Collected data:
##############################
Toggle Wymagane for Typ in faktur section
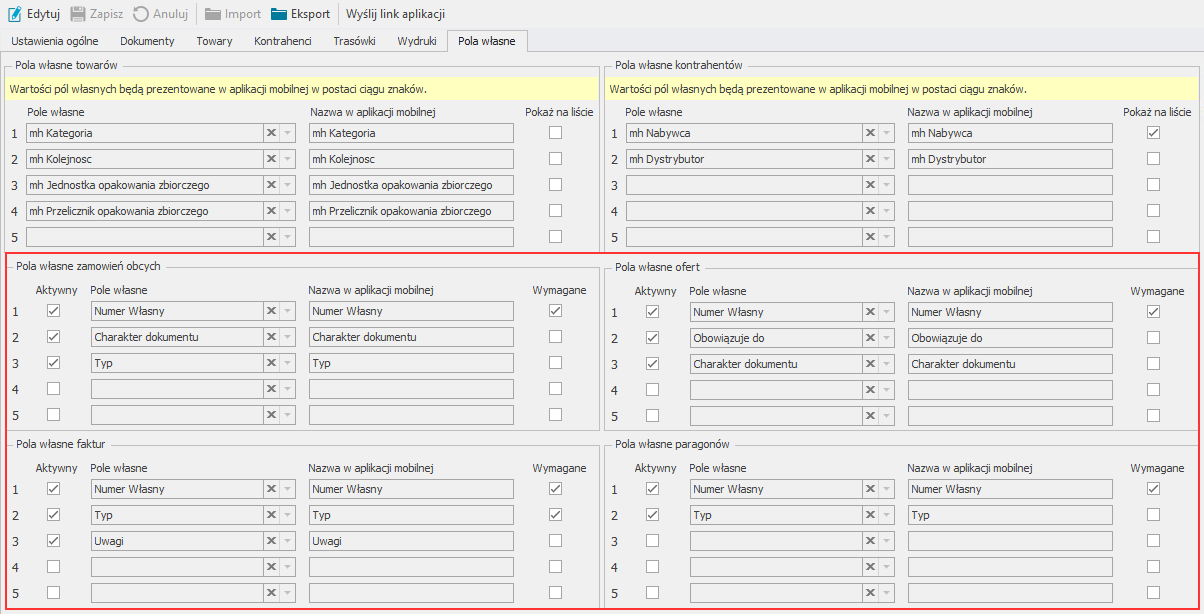Viewport: 1204px width, 614px height. 555,514
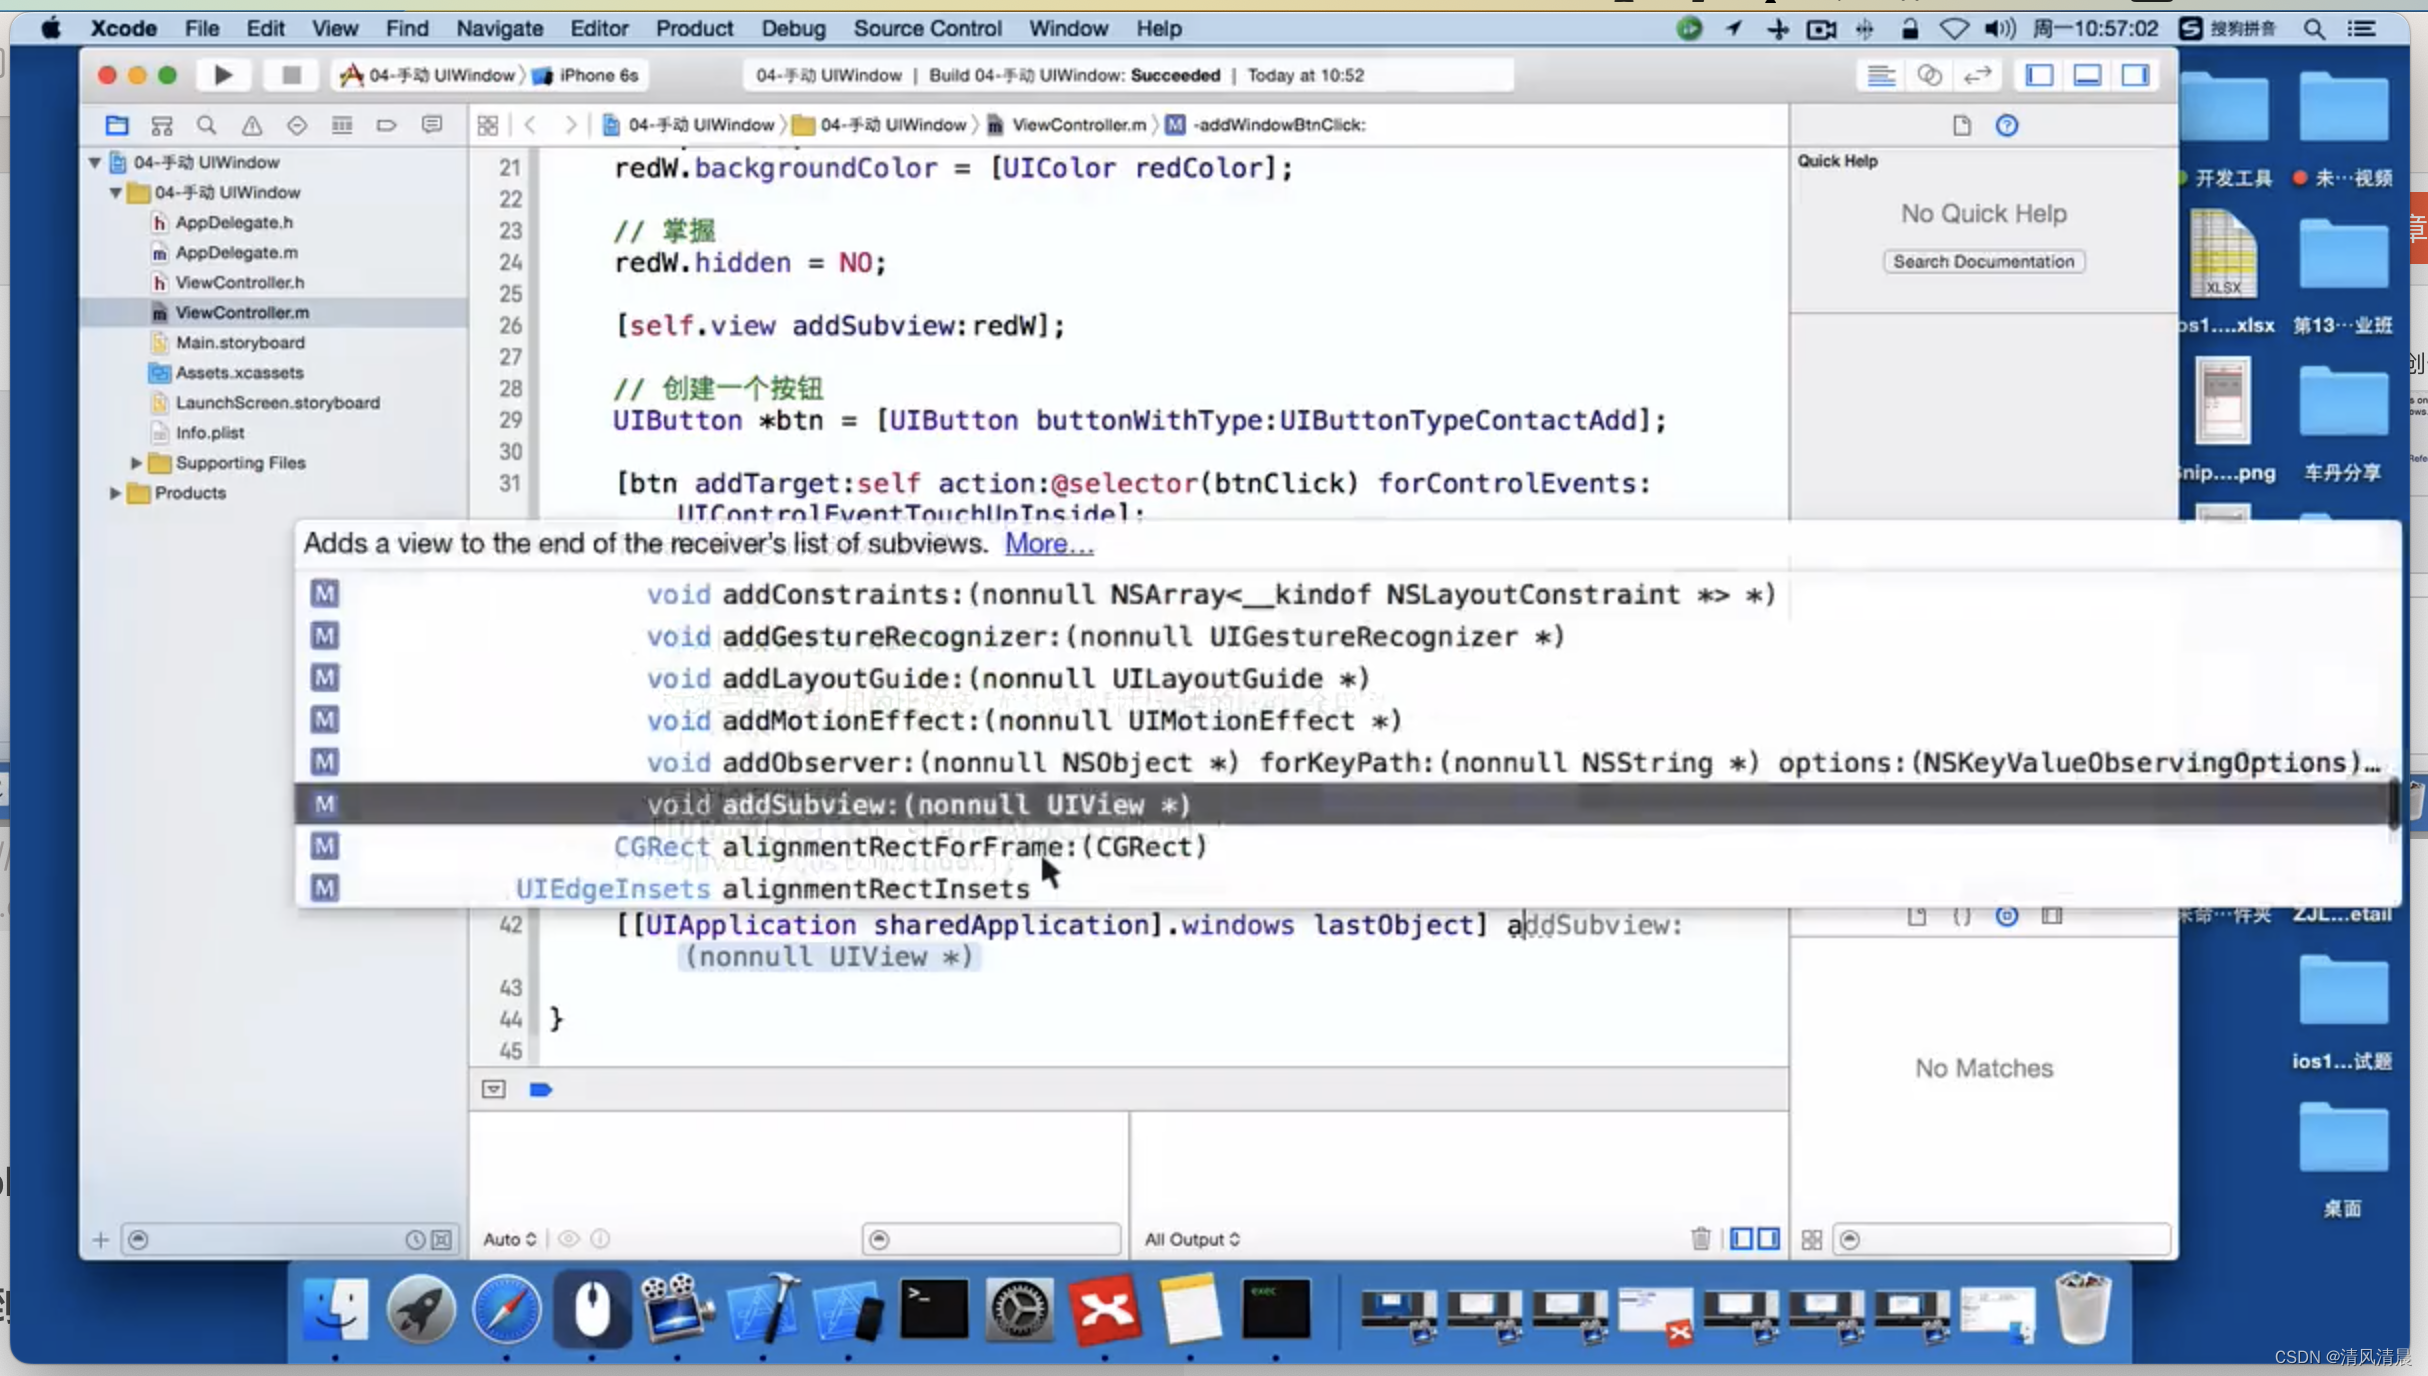Click More... link in tooltip popup
The height and width of the screenshot is (1376, 2428).
(1047, 544)
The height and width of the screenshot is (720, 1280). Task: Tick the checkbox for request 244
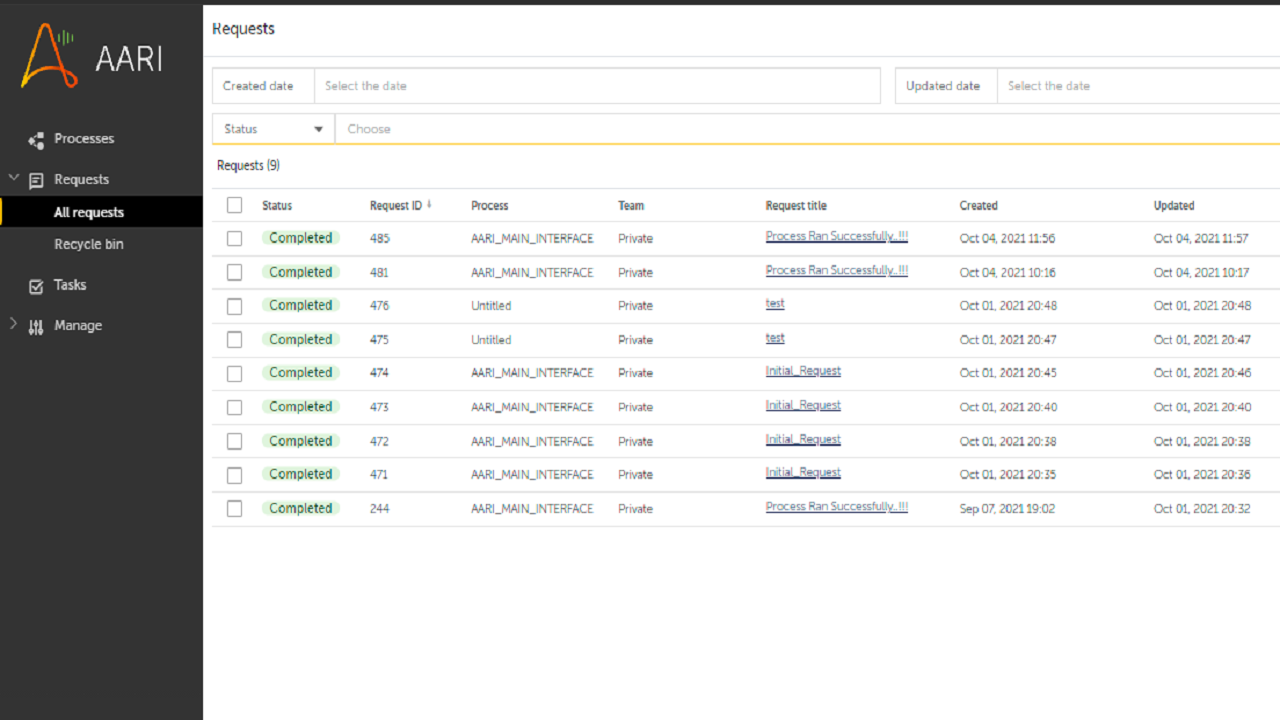coord(234,509)
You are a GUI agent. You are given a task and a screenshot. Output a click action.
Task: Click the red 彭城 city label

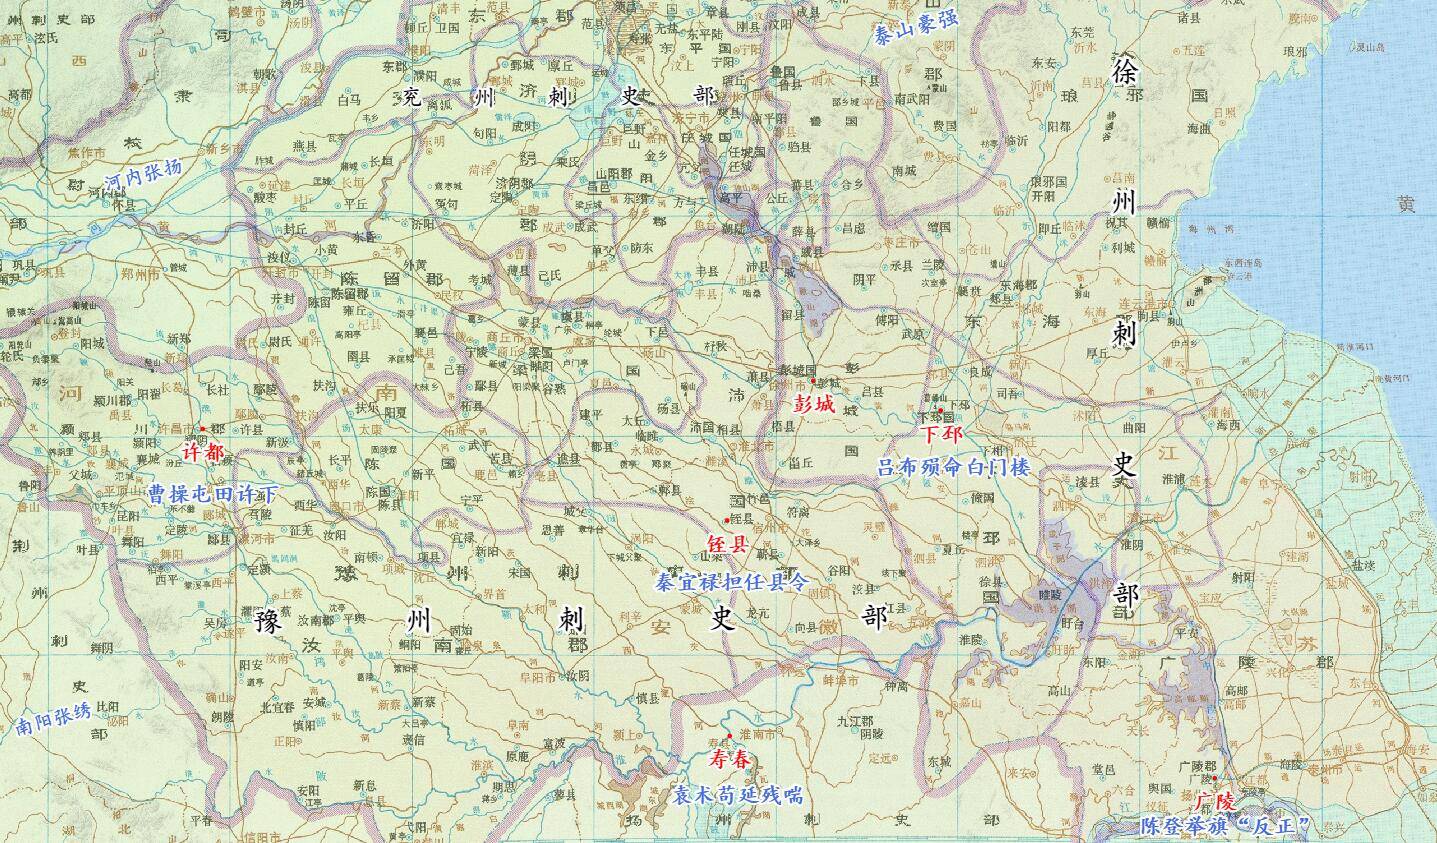pos(815,402)
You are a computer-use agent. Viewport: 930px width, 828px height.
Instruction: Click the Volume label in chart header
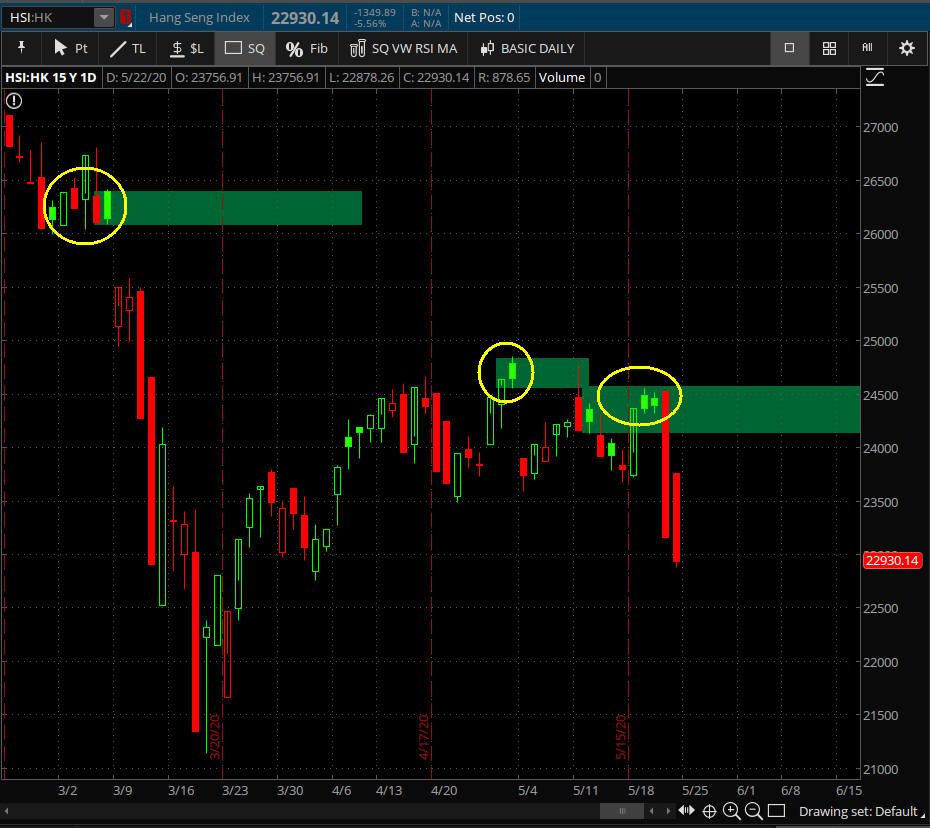(x=561, y=77)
##############################
== What you have to do ==
Your copy should match the data exactly, apart from the images, which are dropped.

== Result of the exercise ==
Toggle Wymagane for Typ in faktur section
Viewport: 1204px width, 614px height. 555,514
Click More... link in tooltip popup
The height and width of the screenshot is (1376, 2428).
(1047, 544)
The height and width of the screenshot is (720, 1280). Task: Tick the checkbox for request 244
coord(234,509)
You are a GUI agent. You are given a task and a screenshot. Output a click action.
Task: Click the red 彭城 city label

pos(815,402)
You are a computer-use agent. Viewport: 930px width, 828px height.
Instruction: Click the Volume label in chart header
(x=561, y=77)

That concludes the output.